Cependant, une lumière dévêtue adoucissait la brisure de l’horizon.

Le secret même de la vie était semblable aux splendeurs d’or et d’azur et l’espace visible gagnait sur l’étendue aveugle et fantômatique de notre crainte.

Les gorges de la nuit fleurirent.

Des épées traversaient les miroirs vers la violente immensité du monde...

Ainsi, dans le soir louvoyant, dans cet instant d’incertitude chancelante et puérile, je me souviens.

Une brève clameur silencieuse dans le sortilège de l’été.

L’origine s’éloigne de nous par l’énigme d’un fleuve inverse.

La pensée, précieuse comme une pierre de ténèbre dans l’incorruptiblde colère des eaux.
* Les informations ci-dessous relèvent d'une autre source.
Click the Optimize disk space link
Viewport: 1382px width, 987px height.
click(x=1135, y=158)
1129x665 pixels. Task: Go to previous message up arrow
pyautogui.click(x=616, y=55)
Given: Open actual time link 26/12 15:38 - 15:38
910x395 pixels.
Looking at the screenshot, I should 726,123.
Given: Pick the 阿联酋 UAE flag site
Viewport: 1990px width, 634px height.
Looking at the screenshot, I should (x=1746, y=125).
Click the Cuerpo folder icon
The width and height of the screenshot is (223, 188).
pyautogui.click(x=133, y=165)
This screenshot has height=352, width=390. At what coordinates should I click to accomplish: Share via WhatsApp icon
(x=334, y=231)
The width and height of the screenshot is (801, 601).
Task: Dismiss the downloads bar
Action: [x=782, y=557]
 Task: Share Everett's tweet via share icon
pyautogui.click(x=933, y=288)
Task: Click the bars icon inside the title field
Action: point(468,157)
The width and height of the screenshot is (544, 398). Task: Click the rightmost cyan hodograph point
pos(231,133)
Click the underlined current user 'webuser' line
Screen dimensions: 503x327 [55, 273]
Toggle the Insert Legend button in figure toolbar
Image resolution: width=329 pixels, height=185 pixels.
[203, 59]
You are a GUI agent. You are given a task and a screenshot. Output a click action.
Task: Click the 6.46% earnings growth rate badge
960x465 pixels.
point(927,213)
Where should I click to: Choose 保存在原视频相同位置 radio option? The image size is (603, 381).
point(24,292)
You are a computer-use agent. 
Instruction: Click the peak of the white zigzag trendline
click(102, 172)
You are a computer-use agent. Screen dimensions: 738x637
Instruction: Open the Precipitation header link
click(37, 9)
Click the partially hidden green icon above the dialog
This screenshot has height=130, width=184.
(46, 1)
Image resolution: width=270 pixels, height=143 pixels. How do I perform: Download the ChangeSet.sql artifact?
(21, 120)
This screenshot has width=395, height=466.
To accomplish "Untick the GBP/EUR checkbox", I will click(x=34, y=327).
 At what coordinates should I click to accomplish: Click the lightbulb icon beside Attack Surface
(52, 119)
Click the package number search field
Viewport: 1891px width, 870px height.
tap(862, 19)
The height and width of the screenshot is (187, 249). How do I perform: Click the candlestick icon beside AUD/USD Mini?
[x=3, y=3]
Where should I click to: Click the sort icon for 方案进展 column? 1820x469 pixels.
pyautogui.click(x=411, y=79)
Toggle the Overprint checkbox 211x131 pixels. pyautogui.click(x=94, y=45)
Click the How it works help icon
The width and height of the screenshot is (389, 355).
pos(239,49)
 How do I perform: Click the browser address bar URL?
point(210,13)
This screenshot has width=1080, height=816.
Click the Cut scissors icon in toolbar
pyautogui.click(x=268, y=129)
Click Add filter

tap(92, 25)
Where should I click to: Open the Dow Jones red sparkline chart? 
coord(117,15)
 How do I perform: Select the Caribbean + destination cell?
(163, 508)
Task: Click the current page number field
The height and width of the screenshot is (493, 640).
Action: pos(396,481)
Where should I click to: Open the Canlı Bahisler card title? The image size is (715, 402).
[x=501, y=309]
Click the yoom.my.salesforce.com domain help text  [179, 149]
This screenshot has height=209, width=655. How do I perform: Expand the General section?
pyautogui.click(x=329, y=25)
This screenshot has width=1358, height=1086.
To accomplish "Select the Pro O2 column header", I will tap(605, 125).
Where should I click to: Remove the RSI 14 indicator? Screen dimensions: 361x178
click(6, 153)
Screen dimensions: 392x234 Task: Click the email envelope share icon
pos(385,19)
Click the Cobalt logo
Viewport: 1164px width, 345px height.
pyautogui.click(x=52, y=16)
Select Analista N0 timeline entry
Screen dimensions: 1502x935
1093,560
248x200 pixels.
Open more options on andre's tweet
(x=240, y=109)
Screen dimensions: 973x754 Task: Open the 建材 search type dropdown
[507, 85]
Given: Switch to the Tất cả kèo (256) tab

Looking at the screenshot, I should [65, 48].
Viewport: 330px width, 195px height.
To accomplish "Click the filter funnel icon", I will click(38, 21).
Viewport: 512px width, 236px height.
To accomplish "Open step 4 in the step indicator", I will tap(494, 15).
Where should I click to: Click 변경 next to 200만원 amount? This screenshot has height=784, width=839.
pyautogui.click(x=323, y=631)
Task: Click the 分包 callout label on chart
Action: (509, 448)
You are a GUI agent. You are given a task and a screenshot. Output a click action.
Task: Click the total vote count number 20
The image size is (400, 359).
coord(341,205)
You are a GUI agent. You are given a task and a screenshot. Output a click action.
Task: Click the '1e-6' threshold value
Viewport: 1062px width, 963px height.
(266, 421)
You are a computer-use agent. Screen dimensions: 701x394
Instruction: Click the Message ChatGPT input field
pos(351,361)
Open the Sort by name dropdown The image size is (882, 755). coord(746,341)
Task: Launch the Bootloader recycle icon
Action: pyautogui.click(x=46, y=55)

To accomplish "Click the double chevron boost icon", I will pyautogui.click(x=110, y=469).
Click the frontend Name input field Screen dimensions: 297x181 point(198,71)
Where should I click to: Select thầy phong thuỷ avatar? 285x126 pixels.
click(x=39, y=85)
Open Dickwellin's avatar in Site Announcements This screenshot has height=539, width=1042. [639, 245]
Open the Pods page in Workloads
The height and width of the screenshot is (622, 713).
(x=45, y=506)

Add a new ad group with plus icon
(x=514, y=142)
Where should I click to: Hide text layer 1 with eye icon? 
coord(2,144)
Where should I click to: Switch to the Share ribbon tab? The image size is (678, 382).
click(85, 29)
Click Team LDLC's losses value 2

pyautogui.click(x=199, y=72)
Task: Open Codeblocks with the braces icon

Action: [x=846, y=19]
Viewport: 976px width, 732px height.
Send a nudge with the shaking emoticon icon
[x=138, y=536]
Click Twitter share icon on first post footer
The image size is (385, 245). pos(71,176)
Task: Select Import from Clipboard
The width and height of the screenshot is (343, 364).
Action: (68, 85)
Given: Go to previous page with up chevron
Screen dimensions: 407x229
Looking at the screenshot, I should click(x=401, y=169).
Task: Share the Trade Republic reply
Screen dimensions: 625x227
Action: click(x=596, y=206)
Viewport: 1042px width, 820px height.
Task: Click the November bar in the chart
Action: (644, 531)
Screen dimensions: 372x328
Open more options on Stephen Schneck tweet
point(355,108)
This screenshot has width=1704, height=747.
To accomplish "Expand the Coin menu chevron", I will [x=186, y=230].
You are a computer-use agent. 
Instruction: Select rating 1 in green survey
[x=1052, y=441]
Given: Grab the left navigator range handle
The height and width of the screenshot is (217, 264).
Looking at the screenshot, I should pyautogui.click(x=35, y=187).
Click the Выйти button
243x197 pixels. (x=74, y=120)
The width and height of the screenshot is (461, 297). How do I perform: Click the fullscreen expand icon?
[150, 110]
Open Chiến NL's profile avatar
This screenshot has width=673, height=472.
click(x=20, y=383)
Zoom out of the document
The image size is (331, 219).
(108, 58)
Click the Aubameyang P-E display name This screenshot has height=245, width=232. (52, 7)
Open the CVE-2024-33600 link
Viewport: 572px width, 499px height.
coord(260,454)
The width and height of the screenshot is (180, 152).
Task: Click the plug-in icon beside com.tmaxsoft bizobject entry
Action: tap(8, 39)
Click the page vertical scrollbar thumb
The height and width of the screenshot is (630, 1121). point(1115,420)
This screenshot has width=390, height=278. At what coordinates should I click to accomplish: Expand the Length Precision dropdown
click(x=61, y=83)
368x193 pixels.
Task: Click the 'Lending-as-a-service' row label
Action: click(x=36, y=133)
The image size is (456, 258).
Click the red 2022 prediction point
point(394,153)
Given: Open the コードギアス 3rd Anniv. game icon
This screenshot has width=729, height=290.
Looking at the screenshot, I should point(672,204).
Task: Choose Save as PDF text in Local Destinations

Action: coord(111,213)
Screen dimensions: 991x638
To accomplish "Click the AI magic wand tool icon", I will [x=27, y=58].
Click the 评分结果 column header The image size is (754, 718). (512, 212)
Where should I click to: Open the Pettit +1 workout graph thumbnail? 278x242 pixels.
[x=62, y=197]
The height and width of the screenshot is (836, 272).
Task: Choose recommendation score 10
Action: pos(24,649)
Mais le monde répugnait à la grandeur, mais l’été dédaignait cette gloire absente.

La nuit parlait.

Des soleils majestueux roulaient sous la mer, embrasant l’horizon de tournoyantes médailles agonisantes.

Et cet instant délivre d’autres merveilles plus légères : de belles branches argentées sur le ciel de Florence, le battement de tes tempes dans l’ombre de la promesse, le rubis liquide que nous buvions sur les hautes terrasses venteuses et ce goût de la puissance et de la générosité.

À ces instants, nous étions plus proches des Anges et des Dieux.

L’horizon chantait dans les fenêtres éblouïssantes et de sa hauteur impérieuse, le ciel consentait aux boucles écumantes de l’enfance sur les plages réverbérantes du Temps.